360 Warning: High-Risk Vulnerability in OpenClaw May Lead to Data Leak of Over 170k Instances in More Than 50 Countries



Recently, 360 Digital Security Group disclosed that its self-developed 360 Multi-Agent Collaborative Vulnerability Mining System discovered a high-risk vulnerability in the open-source AI agent platform OpenClaw;

This vulnerability, named "MEDIA Protocol Prompt Injection Bypass Tool Privilege Escalation Local File Disclosure," has been officially confirmed by the National Vulnerability Database (CNNVD).

According to the disclosure document, the vulnerability exists in the core media processing module of OpenClaw version 2026.3.13, characterized by low attack threshold, wide impact scope, and high severity.
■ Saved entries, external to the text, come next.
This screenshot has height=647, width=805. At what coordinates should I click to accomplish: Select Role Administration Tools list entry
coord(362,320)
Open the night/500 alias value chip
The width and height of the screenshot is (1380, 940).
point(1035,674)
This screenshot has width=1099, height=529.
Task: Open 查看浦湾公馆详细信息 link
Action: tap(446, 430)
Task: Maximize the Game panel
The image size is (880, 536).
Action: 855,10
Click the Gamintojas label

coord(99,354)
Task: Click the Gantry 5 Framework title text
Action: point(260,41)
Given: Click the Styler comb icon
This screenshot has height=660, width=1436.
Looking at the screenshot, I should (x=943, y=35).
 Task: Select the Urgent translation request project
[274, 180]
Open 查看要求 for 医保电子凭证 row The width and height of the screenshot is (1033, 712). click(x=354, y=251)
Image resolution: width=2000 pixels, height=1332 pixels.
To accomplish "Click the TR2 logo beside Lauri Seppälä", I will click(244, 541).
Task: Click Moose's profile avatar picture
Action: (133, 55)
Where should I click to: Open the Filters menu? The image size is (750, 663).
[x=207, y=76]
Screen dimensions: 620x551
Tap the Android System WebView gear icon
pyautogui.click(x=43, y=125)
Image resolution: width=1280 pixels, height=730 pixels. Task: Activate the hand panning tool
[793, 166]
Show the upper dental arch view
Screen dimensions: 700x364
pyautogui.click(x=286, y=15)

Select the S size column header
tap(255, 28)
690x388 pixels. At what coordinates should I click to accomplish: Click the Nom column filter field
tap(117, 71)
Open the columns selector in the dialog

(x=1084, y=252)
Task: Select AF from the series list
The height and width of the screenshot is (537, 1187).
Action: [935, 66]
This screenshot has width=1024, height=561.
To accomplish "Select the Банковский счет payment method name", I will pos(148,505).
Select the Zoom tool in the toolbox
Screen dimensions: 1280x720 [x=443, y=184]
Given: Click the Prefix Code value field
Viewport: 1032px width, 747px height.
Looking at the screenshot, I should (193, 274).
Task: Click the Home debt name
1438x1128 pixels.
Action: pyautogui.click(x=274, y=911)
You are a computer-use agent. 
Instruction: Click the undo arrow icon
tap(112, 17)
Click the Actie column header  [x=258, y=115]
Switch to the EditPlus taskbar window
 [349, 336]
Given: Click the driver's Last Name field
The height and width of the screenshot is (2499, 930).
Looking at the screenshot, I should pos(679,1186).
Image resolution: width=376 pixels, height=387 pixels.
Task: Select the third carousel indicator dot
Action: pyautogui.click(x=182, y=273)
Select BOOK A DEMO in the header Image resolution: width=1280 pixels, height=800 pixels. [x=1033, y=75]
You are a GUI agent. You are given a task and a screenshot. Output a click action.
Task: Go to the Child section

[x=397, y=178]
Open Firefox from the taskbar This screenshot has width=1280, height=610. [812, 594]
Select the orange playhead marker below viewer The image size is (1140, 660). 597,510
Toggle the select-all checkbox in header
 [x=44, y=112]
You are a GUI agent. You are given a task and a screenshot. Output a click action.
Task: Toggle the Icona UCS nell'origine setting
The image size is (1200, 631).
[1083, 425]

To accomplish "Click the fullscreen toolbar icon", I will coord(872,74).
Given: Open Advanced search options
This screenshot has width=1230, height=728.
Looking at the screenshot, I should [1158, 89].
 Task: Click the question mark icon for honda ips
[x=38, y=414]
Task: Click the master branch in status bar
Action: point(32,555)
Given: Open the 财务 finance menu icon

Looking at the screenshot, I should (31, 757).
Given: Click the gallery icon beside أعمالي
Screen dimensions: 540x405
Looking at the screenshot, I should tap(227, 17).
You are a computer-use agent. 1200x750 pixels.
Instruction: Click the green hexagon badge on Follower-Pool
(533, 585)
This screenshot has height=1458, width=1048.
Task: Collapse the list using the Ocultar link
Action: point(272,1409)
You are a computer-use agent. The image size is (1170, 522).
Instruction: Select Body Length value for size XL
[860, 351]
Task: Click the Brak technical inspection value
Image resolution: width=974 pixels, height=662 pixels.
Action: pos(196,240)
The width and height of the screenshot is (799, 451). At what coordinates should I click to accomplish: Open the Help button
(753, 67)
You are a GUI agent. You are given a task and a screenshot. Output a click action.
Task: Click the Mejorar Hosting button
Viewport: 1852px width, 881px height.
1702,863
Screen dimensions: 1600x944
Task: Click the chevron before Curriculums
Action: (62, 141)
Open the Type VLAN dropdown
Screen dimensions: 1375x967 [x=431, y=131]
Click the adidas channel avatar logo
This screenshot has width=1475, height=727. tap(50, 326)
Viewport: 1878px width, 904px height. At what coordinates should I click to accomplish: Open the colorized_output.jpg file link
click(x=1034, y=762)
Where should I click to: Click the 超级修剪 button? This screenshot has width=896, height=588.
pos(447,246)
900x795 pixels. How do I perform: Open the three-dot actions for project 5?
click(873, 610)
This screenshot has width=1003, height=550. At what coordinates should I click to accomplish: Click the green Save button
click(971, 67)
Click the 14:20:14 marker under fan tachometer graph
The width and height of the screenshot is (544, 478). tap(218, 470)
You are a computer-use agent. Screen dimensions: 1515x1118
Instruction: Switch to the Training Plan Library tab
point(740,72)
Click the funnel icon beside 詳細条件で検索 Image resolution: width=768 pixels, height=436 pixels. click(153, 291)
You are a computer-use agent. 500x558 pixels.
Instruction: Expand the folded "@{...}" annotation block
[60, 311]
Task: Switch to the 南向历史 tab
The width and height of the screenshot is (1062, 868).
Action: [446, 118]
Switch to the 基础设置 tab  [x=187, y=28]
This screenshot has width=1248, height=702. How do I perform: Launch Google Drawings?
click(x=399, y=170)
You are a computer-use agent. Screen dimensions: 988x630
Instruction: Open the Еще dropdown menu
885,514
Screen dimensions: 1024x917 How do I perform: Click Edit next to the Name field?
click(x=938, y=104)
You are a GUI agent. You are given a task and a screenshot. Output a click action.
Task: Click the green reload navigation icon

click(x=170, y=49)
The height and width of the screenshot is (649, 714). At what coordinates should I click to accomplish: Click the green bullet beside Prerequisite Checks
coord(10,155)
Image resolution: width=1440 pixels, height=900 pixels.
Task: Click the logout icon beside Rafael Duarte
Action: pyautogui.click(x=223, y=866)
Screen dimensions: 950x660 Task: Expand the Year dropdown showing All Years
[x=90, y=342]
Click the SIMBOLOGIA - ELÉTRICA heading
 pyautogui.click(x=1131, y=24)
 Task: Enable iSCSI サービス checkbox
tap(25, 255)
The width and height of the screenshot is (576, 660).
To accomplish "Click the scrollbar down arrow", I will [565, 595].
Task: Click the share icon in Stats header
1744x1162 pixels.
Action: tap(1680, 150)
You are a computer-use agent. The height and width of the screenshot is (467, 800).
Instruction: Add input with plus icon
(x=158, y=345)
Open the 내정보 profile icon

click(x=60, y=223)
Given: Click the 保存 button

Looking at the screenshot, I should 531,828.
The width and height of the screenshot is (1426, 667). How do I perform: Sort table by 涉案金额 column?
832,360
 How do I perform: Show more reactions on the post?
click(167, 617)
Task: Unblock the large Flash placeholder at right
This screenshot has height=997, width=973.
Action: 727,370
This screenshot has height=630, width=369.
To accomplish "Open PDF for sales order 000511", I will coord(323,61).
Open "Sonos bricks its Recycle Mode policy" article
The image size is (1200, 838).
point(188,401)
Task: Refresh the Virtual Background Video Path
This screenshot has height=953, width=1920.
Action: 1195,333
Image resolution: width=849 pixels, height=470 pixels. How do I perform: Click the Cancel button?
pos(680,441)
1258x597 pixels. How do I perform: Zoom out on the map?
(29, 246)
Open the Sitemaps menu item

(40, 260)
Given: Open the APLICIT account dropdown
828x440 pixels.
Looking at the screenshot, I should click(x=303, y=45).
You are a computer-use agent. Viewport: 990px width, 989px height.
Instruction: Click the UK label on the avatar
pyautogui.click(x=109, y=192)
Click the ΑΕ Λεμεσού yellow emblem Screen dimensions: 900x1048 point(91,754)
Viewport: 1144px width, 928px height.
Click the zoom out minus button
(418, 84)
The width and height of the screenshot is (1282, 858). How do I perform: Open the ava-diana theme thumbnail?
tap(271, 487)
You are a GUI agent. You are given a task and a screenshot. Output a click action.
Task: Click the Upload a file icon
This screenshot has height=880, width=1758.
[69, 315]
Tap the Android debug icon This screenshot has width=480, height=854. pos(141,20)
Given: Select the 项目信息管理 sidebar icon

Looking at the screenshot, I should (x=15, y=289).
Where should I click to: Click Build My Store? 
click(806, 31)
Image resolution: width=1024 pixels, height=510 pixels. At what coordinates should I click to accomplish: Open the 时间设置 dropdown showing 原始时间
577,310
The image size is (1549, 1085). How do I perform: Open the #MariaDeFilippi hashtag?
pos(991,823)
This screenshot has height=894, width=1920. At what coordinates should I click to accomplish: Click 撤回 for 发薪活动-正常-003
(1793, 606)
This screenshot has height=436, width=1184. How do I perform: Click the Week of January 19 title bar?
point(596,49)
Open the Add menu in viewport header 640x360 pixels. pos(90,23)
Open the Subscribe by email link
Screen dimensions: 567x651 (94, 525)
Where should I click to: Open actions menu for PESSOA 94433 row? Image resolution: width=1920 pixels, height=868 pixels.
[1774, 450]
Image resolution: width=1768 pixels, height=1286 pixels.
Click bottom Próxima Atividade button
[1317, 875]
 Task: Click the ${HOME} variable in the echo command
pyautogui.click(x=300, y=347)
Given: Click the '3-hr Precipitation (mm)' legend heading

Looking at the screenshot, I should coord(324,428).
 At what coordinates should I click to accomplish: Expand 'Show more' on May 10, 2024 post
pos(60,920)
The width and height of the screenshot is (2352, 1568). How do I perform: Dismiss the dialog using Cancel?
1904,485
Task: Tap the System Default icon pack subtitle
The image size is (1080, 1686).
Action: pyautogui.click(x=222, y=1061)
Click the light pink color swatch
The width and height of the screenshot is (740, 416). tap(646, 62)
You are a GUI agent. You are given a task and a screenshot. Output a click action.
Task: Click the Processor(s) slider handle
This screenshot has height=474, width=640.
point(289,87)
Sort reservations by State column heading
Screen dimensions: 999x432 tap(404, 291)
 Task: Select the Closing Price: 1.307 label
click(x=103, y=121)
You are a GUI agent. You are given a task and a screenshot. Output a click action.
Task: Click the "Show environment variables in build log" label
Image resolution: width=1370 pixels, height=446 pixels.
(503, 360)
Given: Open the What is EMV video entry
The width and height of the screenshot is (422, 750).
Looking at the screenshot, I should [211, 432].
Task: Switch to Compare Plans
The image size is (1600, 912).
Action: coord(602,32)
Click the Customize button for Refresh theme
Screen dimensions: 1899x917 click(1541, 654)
The core risk of the vulnerability lies in the MEDIA protocol running in the output post-processing layer, which can completely bypass platform tool strategy controls. In simple terms, even if the Agent disables all tool calls, an attacker can launch an attack using only basic group chat member permissions and steal sensitive server information.

Assessment indicates that the vulnerability affects a wide range of systems, covering over 50 countries and regions worldwide, with more than 170k publicly accessible OpenClaw instances at risk. Currently, 360 has independently verified the attack chain of the vulnerability and provided repair suggestions to the platform developers.

The discovery of this vulnerability also confirms the earlier judgment of 360 founder Zhou Hongyi. That is, in the era of intelligent agents, traditional vulnerability scanning has become ineffective, as hacker agents can perform automated attacks 24/7, shifting the security industry from human-to-human confrontation to asymmetric battles between humans and machines.

The security vulnerabilities outlined above demonstrate that, with the rapid development of intelligent agent technology, security risks are quickly extending from the model layer to the interface layer, skill call chains, and system permission layers, highlighting the urgency of establishing comprehensive security protection systems.

Overall, the security challenges of the intelligent agent era have expanded from a single layer to the entire technology stack, requiring security vendors, platform developers, and users to work together to build more robust security mechanisms and safeguard the healthy development of intelligent agent technology.